Sparpläne

Basler Quartiertreffpunkte kämpfen um ihr Überleben

Bevor es endgültig ernst wird, startet die Interessengemeinschaft der Quartiertreffpunkte (IGQ) nochmals ihren letzten Aufruf.

Bevor es endgültig ernst wird, startet die Interessengemeinschaft der Quartiertreffpunkte (IGQ) nochmals ihren letzten Aufruf.

Bürgerliche wollen Stadtteilsekretariate und Quartierkoordination einsparen. Das sei völlig verfehlt, findet deren Dachverband.

Bevor es endgültig ernst wird, startet die Interessengemeinschaft der Quartiertreffpunkte (IGQ) nochmals ihren letzten Aufruf: Stadtteilsekretariate wie auch Quartiertreffpunkte sollen unbedingt weiterbestehen. Sie seien wichtige Elemente des demokratischen Lebens in den Basler Stadtquartieren und würden gewährleisten, dass die Anliegen der Quartierbewohner und ihrer Organisationen in den Quartieren Ausdruck fänden, betont IGQ-Präsidentin Christine Lindt in einer gestern verschickten Mitteilung.

Doch damit könnte schon bald Schluss sein. Die fünf bürgerlichen Parteien verlangen in einem vorgezogenen Budgetpostulat, dass die zwei Stadtteilsekretariate und die Quartierkoordination Gundeldingen ab 2020 kein Geld mehr vom Kanton erhalten. Rund 360'000 Franken wollen die Bürgerlichen damit sparen. Gleichzeitig aber wollen sie 100'000 Franken für Quartiertreffpunkte neu ins Budget aufnehmen, weil diese Form der Quartierarbeit «weitaus effizienter» sei. Das Geschäft ist für kommende Woche im Parlament traktandiert.

Die IGQ wehrt sich nun dagegen, dass Stadtteilsekretariate und Quartiertreffpunkte gegeneinander ausgespielt werden. Sie würden sich gegenseitig ergänzen. Es brauche deshalb beide für eine effiziente und nachhaltige Quartierarbeit. Stadtentwicklung gehöre nicht zu den Aufgaben der Quartiertreffpunkte. Hier könnten neue Kosten auf den Kanton zukommen, wenn es keine Stadtteilsekretariate mehr gebe.

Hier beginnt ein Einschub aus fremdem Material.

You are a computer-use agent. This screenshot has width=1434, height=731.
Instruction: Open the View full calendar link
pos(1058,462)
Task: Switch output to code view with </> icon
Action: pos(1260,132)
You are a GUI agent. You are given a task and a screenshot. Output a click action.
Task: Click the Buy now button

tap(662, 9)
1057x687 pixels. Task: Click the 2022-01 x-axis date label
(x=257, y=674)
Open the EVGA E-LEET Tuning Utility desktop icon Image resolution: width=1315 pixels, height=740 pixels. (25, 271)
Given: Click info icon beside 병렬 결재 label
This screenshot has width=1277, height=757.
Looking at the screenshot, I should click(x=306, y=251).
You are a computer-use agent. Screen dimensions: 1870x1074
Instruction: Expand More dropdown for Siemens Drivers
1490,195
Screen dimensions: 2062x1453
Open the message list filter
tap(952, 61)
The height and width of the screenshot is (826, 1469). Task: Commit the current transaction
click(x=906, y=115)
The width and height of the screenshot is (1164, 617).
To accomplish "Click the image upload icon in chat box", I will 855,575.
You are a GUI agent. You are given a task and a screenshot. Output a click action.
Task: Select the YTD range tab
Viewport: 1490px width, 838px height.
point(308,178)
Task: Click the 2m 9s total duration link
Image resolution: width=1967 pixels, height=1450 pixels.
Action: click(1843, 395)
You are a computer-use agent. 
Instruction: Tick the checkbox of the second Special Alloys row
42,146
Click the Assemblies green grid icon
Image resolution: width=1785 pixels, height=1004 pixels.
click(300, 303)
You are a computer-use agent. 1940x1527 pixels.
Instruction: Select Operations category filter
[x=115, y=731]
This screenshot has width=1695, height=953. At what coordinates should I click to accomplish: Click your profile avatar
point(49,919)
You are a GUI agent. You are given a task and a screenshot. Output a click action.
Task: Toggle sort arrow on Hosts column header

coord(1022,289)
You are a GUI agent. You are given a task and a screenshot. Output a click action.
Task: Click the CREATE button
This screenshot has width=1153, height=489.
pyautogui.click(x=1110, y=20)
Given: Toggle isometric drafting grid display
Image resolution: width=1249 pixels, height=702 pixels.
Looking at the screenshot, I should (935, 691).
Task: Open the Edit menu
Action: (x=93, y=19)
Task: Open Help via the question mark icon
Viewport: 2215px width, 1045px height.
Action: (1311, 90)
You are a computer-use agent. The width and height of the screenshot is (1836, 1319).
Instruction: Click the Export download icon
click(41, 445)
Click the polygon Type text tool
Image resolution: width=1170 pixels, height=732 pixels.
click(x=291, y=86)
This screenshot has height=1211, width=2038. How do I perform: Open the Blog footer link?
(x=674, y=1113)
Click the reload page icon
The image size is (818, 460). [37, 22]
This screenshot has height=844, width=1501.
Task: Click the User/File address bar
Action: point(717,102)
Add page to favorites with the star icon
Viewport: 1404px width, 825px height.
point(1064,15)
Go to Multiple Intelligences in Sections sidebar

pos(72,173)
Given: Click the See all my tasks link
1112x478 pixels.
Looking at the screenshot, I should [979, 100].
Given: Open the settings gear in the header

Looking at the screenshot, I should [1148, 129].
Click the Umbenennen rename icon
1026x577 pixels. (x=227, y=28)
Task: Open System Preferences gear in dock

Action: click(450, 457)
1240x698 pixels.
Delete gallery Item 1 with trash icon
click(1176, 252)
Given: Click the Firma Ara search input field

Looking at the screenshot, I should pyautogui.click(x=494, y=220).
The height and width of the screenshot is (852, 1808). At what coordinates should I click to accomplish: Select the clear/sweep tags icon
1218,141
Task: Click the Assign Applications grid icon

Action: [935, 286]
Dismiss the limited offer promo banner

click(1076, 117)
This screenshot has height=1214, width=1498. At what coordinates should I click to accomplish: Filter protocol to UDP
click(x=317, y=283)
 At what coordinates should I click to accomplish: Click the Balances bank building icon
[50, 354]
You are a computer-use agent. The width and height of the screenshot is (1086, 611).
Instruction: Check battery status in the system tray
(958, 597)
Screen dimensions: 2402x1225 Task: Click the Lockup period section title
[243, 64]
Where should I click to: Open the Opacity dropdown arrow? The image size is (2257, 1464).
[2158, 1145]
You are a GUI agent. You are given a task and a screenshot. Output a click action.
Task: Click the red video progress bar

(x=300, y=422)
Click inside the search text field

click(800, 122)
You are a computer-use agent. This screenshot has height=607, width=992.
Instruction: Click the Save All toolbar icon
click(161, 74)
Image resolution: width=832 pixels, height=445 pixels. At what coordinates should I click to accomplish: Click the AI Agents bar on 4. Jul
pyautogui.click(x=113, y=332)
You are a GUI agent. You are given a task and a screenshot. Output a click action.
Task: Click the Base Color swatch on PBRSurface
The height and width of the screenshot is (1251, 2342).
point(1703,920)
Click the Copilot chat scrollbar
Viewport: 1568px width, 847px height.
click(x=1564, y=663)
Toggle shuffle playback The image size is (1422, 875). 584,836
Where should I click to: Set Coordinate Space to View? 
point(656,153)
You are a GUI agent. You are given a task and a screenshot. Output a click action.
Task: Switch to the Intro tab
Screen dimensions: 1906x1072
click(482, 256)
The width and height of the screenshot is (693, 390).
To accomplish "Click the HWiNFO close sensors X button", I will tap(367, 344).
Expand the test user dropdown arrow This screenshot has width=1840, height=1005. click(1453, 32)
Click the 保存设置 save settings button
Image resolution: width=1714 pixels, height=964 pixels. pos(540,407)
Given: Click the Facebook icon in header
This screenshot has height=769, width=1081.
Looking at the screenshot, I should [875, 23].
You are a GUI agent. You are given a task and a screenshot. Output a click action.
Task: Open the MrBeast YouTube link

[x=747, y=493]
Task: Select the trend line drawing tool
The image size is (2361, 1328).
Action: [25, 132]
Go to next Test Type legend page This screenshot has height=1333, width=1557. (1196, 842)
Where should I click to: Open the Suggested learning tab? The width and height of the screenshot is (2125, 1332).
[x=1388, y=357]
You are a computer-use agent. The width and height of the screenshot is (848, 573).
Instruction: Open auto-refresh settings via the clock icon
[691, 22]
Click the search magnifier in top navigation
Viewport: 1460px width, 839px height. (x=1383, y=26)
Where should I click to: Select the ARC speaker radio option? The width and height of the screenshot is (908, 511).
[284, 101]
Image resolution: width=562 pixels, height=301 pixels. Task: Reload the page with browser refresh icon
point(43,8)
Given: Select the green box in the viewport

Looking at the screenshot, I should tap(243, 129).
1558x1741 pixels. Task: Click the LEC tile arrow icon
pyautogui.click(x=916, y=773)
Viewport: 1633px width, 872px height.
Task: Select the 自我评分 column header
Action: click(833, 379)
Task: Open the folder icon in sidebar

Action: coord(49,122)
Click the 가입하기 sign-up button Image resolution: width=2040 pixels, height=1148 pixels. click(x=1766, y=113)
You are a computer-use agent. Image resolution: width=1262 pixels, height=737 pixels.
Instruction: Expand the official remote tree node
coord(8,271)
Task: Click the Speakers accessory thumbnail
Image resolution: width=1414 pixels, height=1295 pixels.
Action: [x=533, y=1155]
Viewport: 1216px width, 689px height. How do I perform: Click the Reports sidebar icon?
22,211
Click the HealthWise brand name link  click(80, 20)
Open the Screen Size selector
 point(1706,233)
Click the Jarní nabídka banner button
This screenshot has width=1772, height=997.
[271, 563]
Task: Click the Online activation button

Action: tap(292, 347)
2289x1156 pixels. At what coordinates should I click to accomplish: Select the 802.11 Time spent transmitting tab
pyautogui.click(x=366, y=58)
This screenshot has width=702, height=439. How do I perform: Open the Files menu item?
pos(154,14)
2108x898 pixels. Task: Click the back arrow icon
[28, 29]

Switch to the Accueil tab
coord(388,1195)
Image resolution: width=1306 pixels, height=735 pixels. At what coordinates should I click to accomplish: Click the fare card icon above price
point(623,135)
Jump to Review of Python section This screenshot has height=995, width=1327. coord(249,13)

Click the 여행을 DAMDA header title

Die bürgerlichen Kritiker sehen das anders: «Die Treffpunkte leisten einen wesentlichen Beitrag in den Quartieren für das gesellschaftliche Miteinander und fördern das Zusammenleben», heisst es in dem Budgetpostulat. «Stadtteilsekretariate und Quartierkoordination haben dieses Ziel infolge ihrer Nähe zur Verwaltung nicht erreicht.» Die Regierung wiederum hatte sich für die Stadtteilsekretariate ausgesprochen.